Remorse swung out of the saddle, and one by one tipped the bodies into the dust of the street. He said to Harlan, ‘‘Their horses, saddles and guns are worth something. Who would that buyer be?’’
‘‘Try Jed Whipple down at the livery,’’ Harlan said. ‘‘He buys horses and guns, sells them to gents in a hurry who have to leave town on business.’’
‘‘Thank you for the advice, Thad,’’ Remorse said. ‘‘We’ll be going now.’’
He gathered up the reins of the horses and started to pull them away from the marshal’s office, but Harlan’s voice stopped him.
‘‘Hey, Reverend! All the talk I’ve heard about you, I expected a man ten foot tall with the devil riding on his shoulder.’’ The lawman grinned under his mustache. ‘‘Up close, you don’t stack up to much. With all that white hair you look kinda like an old school marm lady.’’
Remorse smiled. ‘‘Ah, Thad, you’re getting your nerve back, aren’t you? Soon you’ll start thinking that you can take me, and then you’ll begin to believe it, like you’re beginning to believe it right now.’’
‘‘Maybe I can take you. You don’t know that I can’t.’’
‘‘It’s just as I feared, Thaddeus, you’re beyond redemption.’’ Remorse looked around him. ‘‘Where is the undertaker?’’
‘‘Down the street a ways, just before you reach the livery.’’
‘‘Good. I’m buying you a coffin, Thad, with your name on it. You can go see it later. It will be a nice one, I promise.’’
‘‘Maybe it will have my name on it and your body in it, Reverend.’’
Remorse nodded. ‘‘I’m glad you’re feeling better now, Thad. I’d so dislike killing a man who’d turned yellow on me.’’
‘‘We could always decide the thing right here and now,’’ Harlan said. He was stiff, but looked ready to uncoil fast.

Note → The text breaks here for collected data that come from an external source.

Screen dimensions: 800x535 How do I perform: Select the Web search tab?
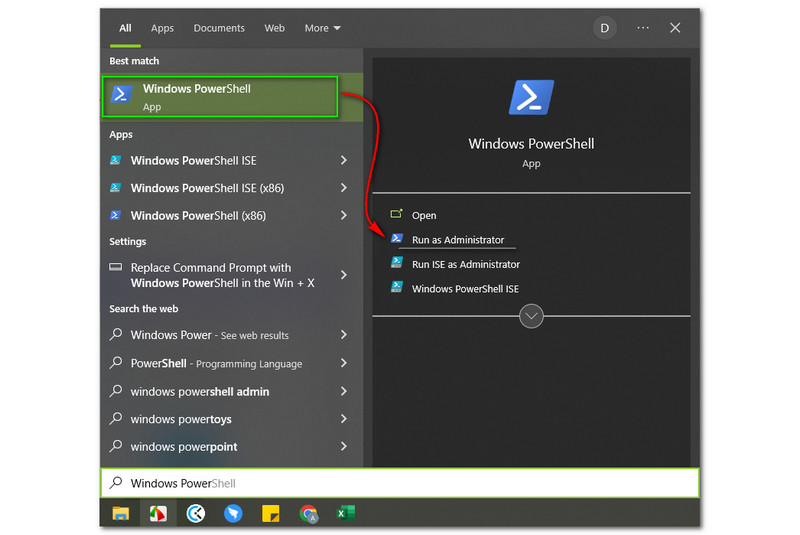[274, 28]
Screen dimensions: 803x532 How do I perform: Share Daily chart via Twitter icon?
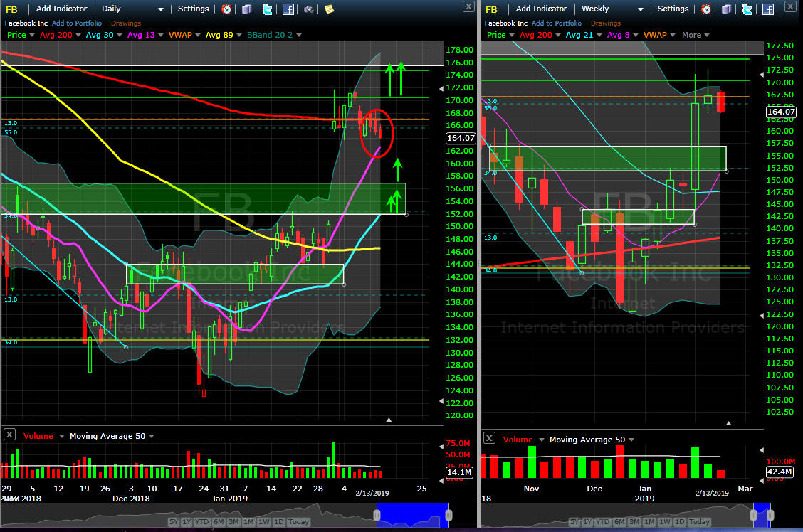pos(267,9)
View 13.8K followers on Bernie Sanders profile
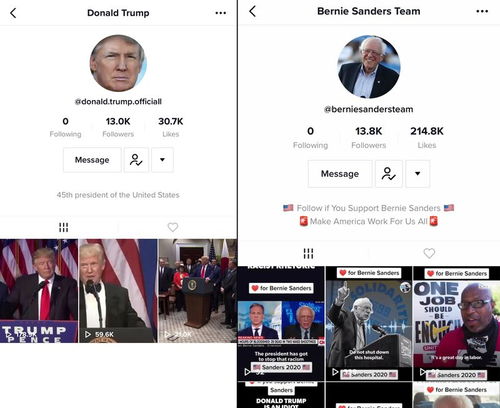This screenshot has height=408, width=500. pyautogui.click(x=369, y=137)
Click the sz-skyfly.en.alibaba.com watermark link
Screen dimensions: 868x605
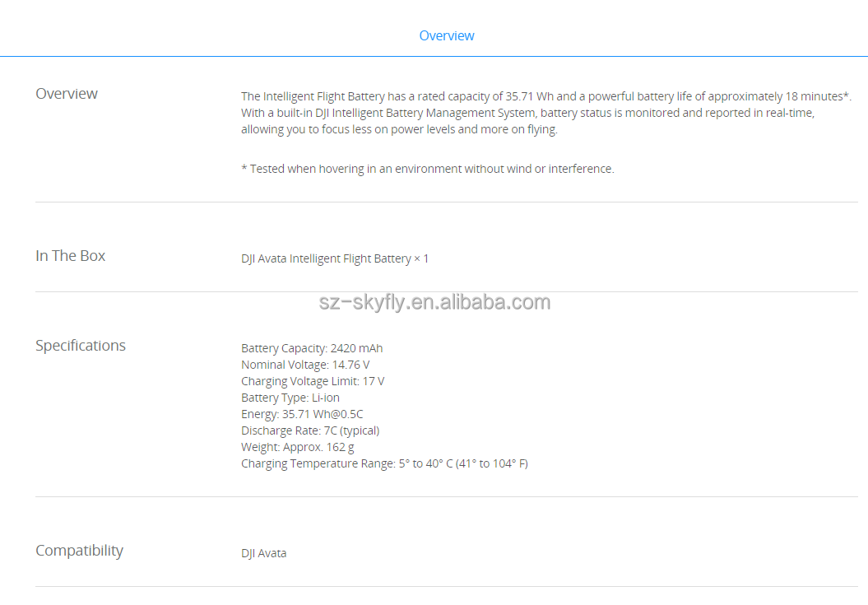pyautogui.click(x=434, y=302)
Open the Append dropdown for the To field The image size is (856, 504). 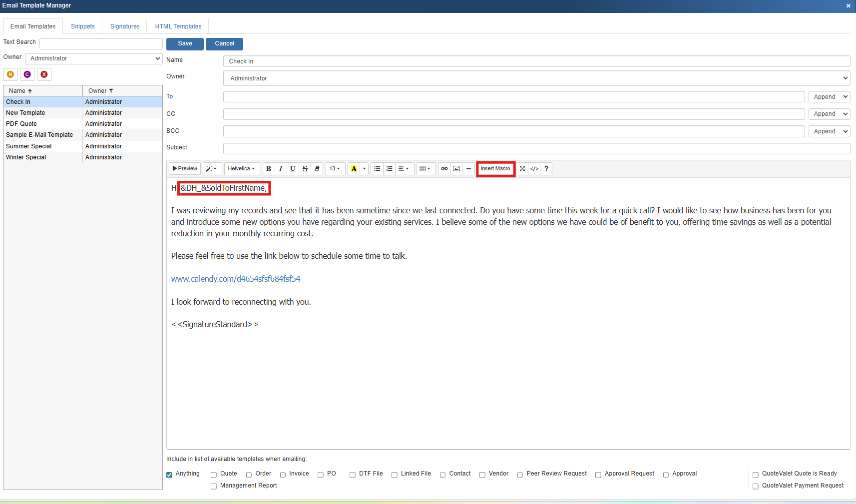click(830, 97)
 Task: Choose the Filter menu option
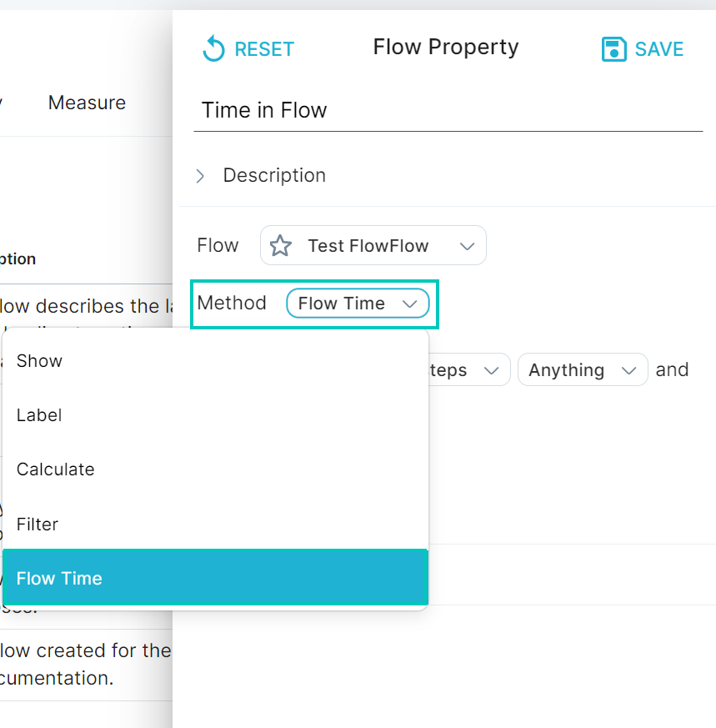point(37,525)
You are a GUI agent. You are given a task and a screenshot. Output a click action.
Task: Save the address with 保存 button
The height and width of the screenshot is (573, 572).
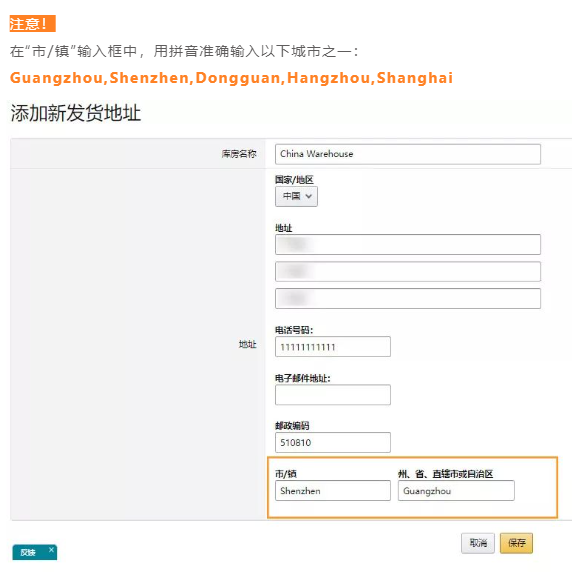[516, 543]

‘‘Now you grow tiresome, Thad.’’ With his left hand Remorse reached into his shirt pocket and took out the makings. As he built a smoke his eyes lifted to the marshal. ‘‘Why are you in such an all-fired hurry to die?’’ He thumbed a match into flame and lit his cigarette. ‘‘Dying with your face in the dirt with a bullet in your belly and black blood in your mouth is not much fun.’’ He opened his fingers and let the smoking match fall to the ground. ‘‘Come talk to me sometime and I’ll tell you how it feels.’’
Chapter 22
McBride stood at the door to the livery stable as Remorse and Jed Whipple dickered inside. He could not shake the feeling of being watched and his hand was never far from the gun in his waistband.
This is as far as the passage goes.